What are microservices? When should you use them? Should you start with microservices, or migrate to them over time?
Interest in microservices is exploding, with industry leaders like Amazon and Netflix deploying them massively. In this video course, O’Reilly author Sam Newman presents an overview of microservice architecture and usage, including modeling, integrating, testing, deploying, and monitoring your own autonomous services.
Throughout the course, Sam demonstrates his Eight Key Principles for doing microservices well:
- Model Around Your Business Domain: Domain-driven design can help you find stable, reusable boundaries
- Build a Culture of Automation: More moving parts means automation is key
- Hide Implementation Details: One of the pitfalls that distributed systems can often fall into is tightly coupling their services together
- Embrace Decentralization: To achieve autonomy, push power out of the center, organizationally and architecturally
- Deploy Independently: Perhaps the most important characteristic microservices need
- Focus on Consumers First: As the creator of an API, make your service easy to consume
- Isolate Failure: Microservice architecture doesn’t automatically make your systems more stable
- Make Them Highly Observable: With many moving parts, understanding what is happening in your system can be challenging
About the presenter:
Sam Newman is the author of Building Microservices: Designing Fine-Grained Systems (O’Reilly Media, 2015). Sam is a technologist at ThoughtWorks, where he divides his time between helping clients globally, and working as an architect for ThoughtWorks' own internal systems. Sam has written articles, presented at conferences, and sporadically commits to open source projects.

> Work request A
Say whether each statement agrees with the microservices course description, answering yes or no and quoting the description's deciding words exactly: (i) microservice architecture automatically makes systems more stable; (ii) Sam Newman is a technologist at ThoughtWorks; (iii) deploying independently is called perhaps the most important characteristic microservices need.
> Work request B
Write the next part of the microservices course description, picking up after its last sentence.

> Dataset entries
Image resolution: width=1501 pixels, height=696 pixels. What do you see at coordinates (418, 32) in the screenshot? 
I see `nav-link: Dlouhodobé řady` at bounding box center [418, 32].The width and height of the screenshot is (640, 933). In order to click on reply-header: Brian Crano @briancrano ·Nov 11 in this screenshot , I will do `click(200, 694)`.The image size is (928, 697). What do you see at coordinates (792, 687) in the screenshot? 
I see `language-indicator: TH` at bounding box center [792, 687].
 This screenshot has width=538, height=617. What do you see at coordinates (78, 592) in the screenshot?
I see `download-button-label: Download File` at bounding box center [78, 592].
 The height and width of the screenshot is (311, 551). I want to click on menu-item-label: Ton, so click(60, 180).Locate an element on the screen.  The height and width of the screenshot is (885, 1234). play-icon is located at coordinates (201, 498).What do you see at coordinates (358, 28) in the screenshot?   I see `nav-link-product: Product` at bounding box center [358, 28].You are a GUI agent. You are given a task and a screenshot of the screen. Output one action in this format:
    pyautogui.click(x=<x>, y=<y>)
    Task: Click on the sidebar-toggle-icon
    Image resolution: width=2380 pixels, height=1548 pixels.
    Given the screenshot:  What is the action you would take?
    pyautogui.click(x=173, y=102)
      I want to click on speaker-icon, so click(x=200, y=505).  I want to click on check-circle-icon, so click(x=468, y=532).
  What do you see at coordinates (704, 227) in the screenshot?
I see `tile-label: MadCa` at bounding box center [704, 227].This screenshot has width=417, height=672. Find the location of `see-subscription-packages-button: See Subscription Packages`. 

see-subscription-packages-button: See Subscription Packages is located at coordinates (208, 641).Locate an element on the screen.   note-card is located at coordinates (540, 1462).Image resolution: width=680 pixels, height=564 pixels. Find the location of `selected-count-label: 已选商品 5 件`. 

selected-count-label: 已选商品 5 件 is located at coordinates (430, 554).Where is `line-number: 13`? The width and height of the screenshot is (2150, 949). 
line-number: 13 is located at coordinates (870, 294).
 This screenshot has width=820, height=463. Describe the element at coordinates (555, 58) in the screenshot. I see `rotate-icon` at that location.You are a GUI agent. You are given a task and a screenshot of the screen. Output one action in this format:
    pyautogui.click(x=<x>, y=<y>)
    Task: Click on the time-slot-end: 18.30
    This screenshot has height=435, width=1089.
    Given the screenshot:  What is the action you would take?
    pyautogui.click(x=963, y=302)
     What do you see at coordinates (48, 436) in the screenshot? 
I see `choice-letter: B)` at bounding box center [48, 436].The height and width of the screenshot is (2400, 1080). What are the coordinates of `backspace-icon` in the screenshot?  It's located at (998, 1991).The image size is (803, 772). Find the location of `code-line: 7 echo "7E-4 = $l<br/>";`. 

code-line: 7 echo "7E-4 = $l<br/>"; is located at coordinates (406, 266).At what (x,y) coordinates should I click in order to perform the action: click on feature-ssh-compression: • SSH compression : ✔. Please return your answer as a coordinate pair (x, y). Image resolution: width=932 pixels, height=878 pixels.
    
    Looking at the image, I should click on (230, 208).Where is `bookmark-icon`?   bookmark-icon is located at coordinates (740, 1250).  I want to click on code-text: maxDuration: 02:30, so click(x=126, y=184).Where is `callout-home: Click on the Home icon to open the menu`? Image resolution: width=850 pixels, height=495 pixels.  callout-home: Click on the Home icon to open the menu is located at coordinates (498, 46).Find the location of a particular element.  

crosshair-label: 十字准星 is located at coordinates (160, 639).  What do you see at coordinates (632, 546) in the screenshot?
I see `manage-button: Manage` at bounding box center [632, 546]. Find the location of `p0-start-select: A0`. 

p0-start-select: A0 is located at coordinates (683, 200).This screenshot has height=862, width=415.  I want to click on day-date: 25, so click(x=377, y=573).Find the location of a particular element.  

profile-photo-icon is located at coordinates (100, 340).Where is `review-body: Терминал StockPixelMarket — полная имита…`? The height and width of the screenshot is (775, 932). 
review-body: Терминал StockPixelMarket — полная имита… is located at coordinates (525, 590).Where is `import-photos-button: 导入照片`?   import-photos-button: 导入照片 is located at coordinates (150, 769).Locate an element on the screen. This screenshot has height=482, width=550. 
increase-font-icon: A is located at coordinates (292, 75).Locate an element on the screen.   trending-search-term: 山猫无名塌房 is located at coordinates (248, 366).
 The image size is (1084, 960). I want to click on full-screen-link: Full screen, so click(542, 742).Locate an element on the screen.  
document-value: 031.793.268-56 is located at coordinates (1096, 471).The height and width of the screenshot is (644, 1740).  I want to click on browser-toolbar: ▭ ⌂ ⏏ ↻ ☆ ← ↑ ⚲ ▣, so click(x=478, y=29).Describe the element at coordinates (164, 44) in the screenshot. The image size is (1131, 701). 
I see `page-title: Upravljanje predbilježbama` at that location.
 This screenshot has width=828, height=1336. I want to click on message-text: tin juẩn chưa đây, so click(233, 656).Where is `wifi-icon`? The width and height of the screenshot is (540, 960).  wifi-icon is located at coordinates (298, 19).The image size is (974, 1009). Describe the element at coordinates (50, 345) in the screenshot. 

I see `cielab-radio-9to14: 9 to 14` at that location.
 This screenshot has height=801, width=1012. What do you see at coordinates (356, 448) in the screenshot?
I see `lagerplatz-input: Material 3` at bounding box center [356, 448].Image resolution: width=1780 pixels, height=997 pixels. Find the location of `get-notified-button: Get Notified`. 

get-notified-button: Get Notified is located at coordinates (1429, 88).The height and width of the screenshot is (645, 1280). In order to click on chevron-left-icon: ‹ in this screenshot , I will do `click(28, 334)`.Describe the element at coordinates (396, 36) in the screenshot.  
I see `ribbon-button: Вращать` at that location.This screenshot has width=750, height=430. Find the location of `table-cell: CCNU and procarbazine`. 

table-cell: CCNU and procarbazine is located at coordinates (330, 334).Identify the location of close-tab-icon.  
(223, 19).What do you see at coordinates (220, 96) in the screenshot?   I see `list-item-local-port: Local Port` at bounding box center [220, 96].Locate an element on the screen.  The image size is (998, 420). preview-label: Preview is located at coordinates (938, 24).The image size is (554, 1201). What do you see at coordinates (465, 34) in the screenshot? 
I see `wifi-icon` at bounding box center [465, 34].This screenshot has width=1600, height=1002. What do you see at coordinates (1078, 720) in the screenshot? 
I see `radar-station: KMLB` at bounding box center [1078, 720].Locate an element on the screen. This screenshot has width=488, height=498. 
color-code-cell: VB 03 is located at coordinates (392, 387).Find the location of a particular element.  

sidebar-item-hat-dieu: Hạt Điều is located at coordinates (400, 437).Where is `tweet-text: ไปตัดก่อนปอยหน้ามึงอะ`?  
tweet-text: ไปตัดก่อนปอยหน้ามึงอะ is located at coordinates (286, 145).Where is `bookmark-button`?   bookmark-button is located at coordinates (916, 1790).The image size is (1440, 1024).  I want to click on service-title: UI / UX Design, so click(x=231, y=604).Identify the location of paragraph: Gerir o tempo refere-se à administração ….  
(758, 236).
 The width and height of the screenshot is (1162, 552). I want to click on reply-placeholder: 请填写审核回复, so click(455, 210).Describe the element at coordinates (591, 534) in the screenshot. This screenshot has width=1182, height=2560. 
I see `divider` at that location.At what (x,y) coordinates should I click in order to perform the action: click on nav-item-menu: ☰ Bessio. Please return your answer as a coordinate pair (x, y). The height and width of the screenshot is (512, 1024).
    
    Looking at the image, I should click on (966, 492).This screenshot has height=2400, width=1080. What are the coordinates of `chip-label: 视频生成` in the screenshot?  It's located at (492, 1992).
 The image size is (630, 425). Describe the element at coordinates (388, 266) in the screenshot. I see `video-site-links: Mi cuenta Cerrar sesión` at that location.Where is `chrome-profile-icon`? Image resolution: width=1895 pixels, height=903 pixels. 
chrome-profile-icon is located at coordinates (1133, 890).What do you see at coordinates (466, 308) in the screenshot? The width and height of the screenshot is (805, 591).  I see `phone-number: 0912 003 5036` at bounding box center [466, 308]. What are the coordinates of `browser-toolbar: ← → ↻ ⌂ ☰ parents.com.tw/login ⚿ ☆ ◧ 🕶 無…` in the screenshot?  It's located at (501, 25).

> Result A
(i) No: "Microservice architecture doesn’t automatically make your systems more stable"
(ii) Yes: "Sam is a technologist at ThoughtWorks"
(iii) Yes: "Deploy Independently: Perhaps the most important characteristic microservices need"

> Result B
About the O’Reilly Software Architecture Series:
Clearing a path from developer to architect and enriching that path once you arrive.
Software architecture is a fast-moving, multidisciplinary subject in which entire suites of "best practices" become obsolete practically overnight. No single path or curriculum exists, and different types of architecture—application, integration, enterprise—require different subject emphasis. Whether you’re at the outset of a career as an architect or in the midst of such a career, series editor Neal Ford has curated this collection of tools and guides for aspiring and seasoned architects alike.